The Madison School District should screen all elementary school students for mental health problems and develop school-based mental health clinics for older students, according to a district task force.
The Mental Health Task Force said in a report to the School Board on Monday that dwindling community resources, poor communication between service providers and school psychologists, and minority students not accessing mental health services to the same degree as their white peers are problems that need to be addressed.
“These are huge issues,” district chief of staff Steve Hartley said. “The president is talking about it. The governor is talking about it.”
The report comes as mental health has taken on greater prominence in the wake of the mass shooting at an elementary school in Newtown, Conn. Gov. Scott Walker has proposed a $30 million increase for spending on mental health services in his 2013-15 budget.
The report includes seven recommendations of a mental health task force formed nearly two years ago by former superintendent Dan Nerad.
Other recommendations include training school staff to better identify students in need of mental health services and developing community support and funding for the district’s plan.
Scott Strong, one of the leaders of a task force that developed the report and executive director of Community Partnerships, which seeks to keep children with mental health challenges out of institutions, said school-based clinics would address some of the reasons certain students aren’t getting services, such as lack of transportation and parent perceptions about outpatient clinics.
“For our community and our teachers to understand how to best serve this population of kids will help serve them academically,” Strong said.

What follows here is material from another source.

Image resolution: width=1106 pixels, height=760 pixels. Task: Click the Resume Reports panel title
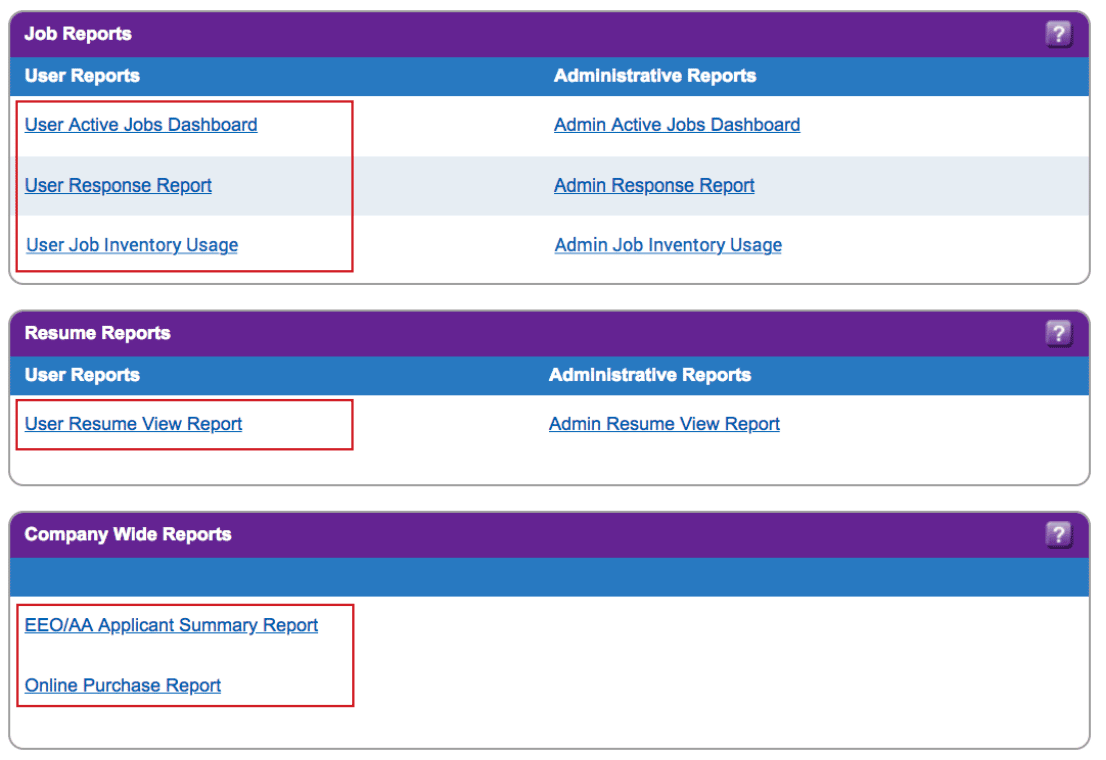point(97,333)
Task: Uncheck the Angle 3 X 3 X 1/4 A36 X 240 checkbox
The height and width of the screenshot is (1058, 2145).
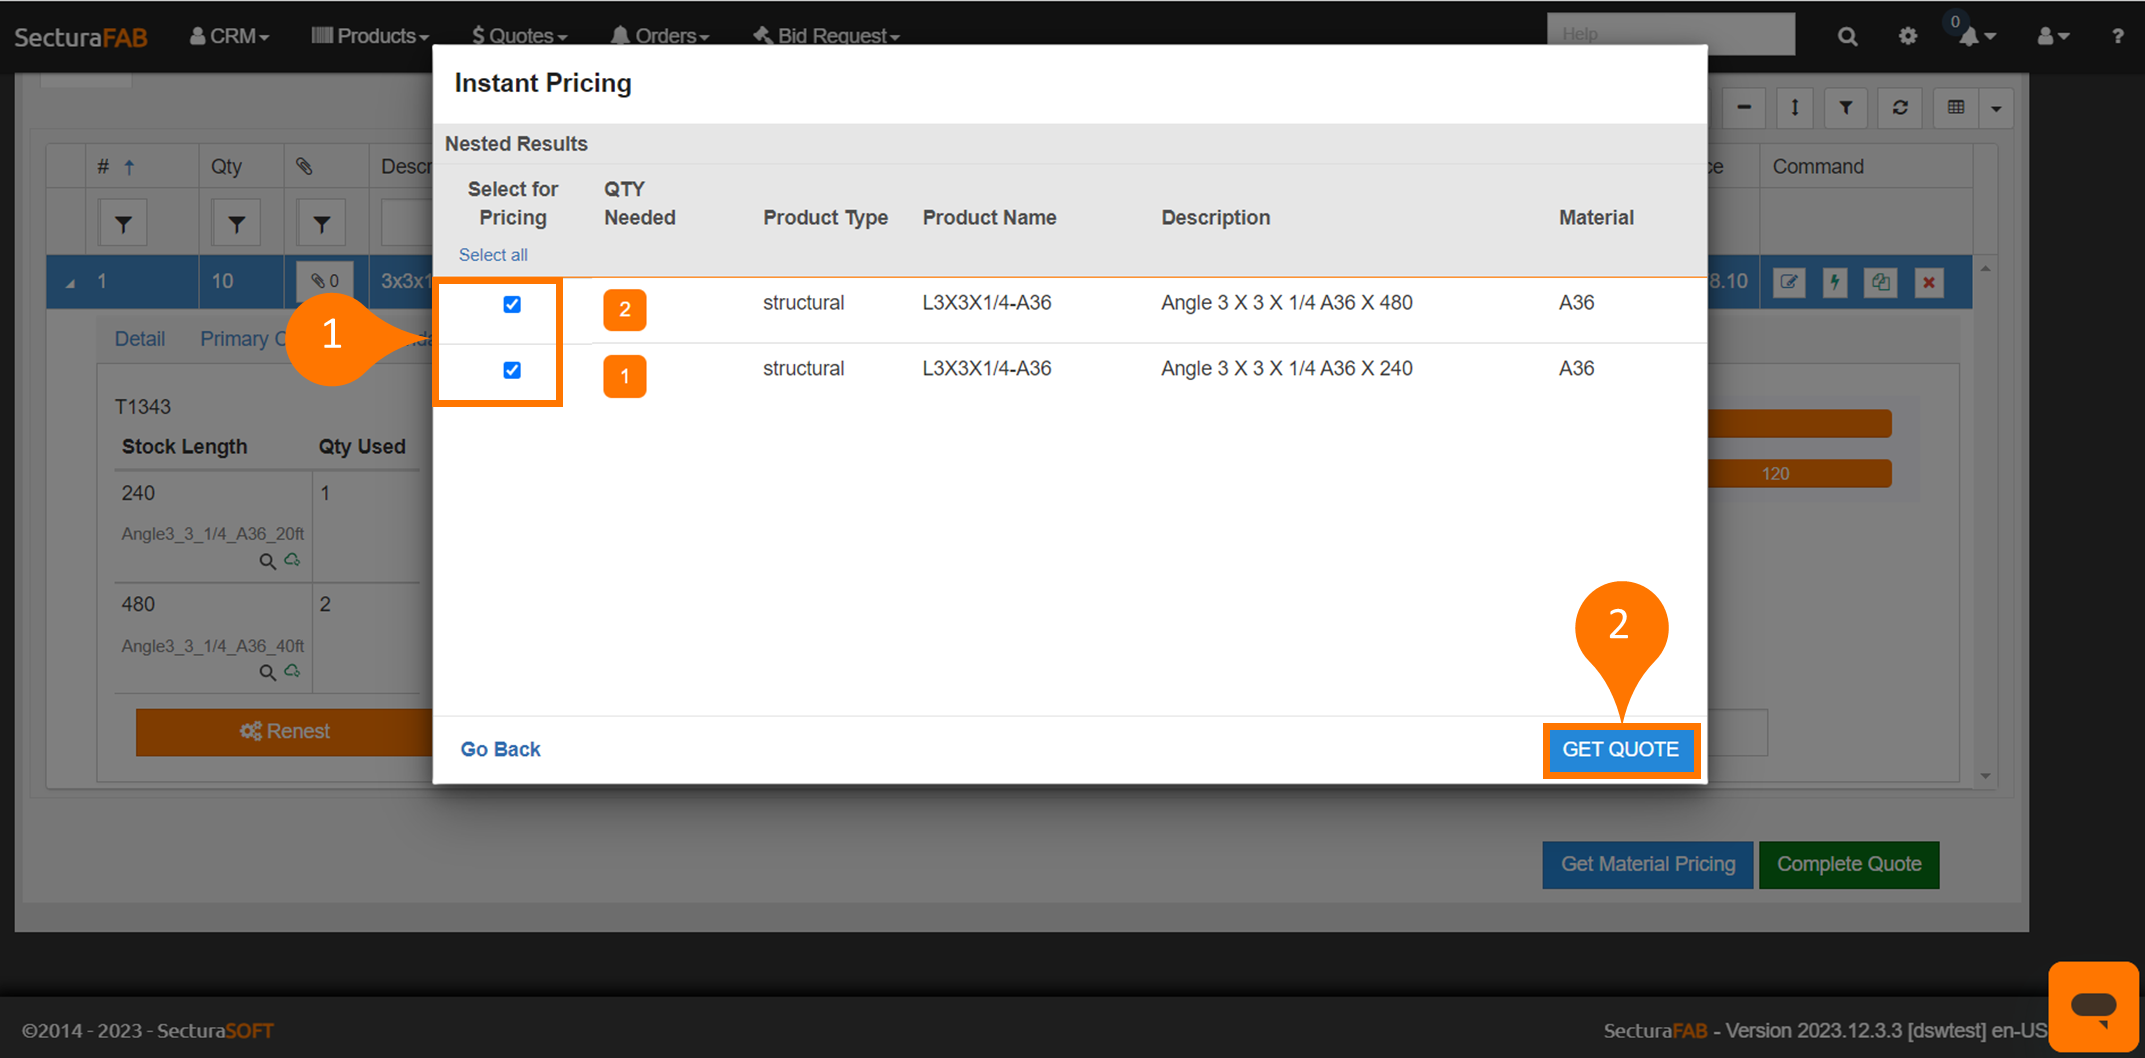Action: pyautogui.click(x=512, y=370)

The task force included about 40 people, including parents; city, county and School District officials; and representatives from the nonprofit, health care and mental health sectors.

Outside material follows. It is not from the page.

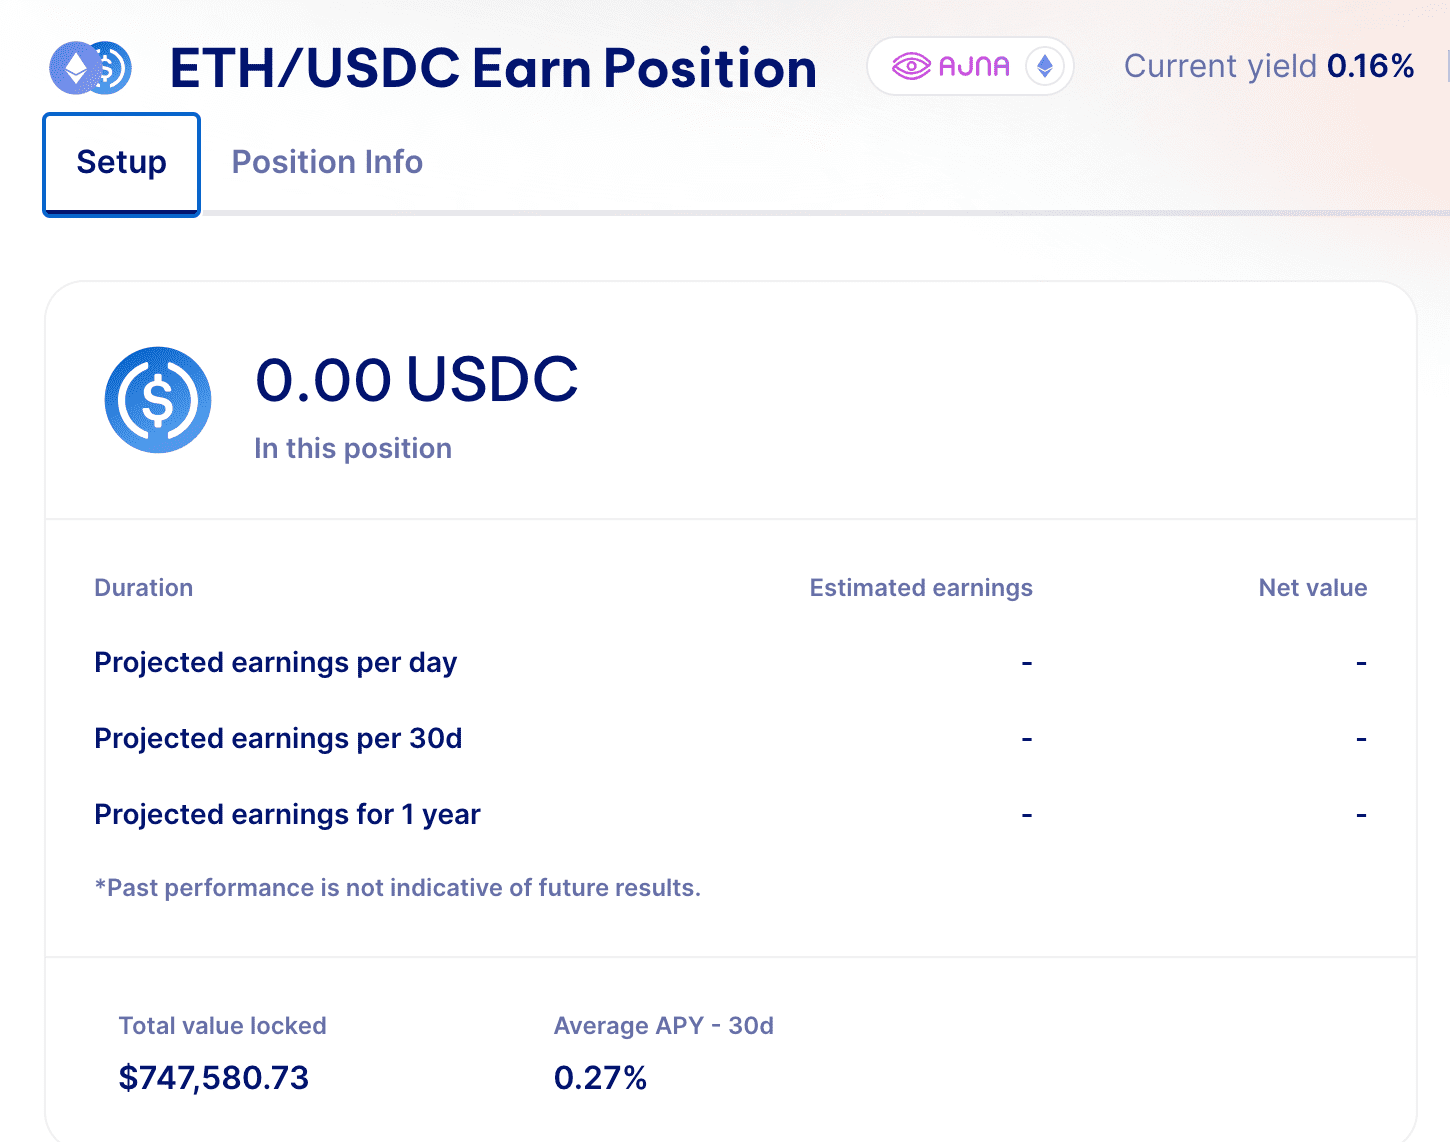Open the Setup tab
This screenshot has width=1450, height=1142.
(121, 163)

If the board adopts the recommendation, the district might add a universal mental health exam once or twice in elementary school, similar to a middle school test to detect trauma and a high school test for depression currently administered, student services director Nancy Yoder said.
The School District still is developing many of the details, such as which schools would have clinics and in which years elementary students would be screened, said Hartley, who took over a task force leadership role after Nerad left last year. The district plans to make more detailed recommendations to the School Board in May.